Пора ехать в Сараево - Михаил Попов
Шрифт:
Интервал:
Закладка:
— Какая–то гнусная, бессмысленная чушь, — топнула «сухощавой» ножкой Настя, — у него же есть своя девушка в Петербурге. На меня он никогда не смотрел как на женщину. Я всего лишь дальняя родственница. Я не могла его отнимать у той, которая…
— Ложь! — уверенно заявила Зоя Вечеславовна, испытывая острое удовольствие от собственной губительной проницательности.
— Отчего же ложь?! И потом, как вы можете знать, что Аркадий добивался меня?

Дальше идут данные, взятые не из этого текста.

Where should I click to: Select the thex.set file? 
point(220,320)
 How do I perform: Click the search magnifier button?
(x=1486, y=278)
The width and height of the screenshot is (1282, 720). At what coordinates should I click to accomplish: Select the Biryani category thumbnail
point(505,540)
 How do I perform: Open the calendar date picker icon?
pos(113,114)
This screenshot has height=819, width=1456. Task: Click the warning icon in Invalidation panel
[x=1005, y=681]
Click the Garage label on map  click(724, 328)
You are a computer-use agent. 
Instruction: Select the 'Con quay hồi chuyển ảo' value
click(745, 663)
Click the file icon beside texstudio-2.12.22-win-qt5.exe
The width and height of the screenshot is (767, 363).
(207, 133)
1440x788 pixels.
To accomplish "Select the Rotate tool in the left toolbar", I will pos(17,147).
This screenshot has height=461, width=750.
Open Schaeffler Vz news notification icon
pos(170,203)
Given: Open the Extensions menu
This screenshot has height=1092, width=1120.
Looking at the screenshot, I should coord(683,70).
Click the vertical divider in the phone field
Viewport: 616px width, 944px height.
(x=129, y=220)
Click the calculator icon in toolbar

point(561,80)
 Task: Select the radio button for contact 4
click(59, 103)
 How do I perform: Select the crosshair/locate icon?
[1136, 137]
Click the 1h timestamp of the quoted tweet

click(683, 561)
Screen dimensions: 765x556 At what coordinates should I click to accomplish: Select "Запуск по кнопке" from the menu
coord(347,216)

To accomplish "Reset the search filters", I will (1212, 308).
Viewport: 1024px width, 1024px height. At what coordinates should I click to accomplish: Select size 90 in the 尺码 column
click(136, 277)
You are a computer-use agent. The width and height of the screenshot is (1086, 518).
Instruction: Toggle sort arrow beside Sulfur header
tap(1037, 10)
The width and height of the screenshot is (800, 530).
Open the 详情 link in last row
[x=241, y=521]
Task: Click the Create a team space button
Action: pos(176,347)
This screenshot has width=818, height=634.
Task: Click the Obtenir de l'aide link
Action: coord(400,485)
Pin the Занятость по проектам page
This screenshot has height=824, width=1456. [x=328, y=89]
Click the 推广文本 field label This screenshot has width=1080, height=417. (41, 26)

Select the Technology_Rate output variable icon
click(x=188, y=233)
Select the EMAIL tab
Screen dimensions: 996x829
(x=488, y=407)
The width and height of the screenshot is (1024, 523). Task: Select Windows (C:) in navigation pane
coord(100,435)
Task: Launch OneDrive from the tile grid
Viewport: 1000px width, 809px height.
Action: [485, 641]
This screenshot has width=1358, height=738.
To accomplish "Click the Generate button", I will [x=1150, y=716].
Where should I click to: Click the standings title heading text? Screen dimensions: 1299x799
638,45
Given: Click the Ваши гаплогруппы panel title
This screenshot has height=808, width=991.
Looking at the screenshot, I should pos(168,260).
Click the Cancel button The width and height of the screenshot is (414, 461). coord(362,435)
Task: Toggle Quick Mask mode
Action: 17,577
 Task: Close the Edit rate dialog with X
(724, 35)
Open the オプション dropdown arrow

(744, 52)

Он никому не рассказывал, и я тоже.
— О Господи! — презрительно усмехнулась профессорша. — Я знаю, когда умрет мой муж, я знаю, что расстреляют царя и все его семейство, я знаю, что война, которая начнется на будущей неделе… в общем, почему от меня должна быть скрыта такая мелочь?
Следователь и священник вышли на веранду. Им открылась картина, заставившая отца Варсонофия выразиться образно:
— Мамай прошел.
Большой обеденный стол был наполовину обнажен. Уцелевшие чашки смущенно топтались на дальнем краю. Валялись стулья, кокетливо отбросив ножки в сторону. В дальнем углу веранды сидел на полу Саша в обнимку с остывшим самоваром и был красен вместо него.
— Что случилось? — профессионально спросил Бобровников.
Саша пожал свободным плечом, отодвинул наглый самоварище и поставил его рядом и вертикально.
— Евгений Сергеевич.
— Что Евгений Сергеевич?
— Напал вдруг на меня. Сначала мадерой швырнул, а потом вскочил, ногами стал топать и кричать. Самовар
схватил, потащил — и в меня. Я со стула на пол, головой
об стенку.
Саша, классически морщась, ощупал затылок.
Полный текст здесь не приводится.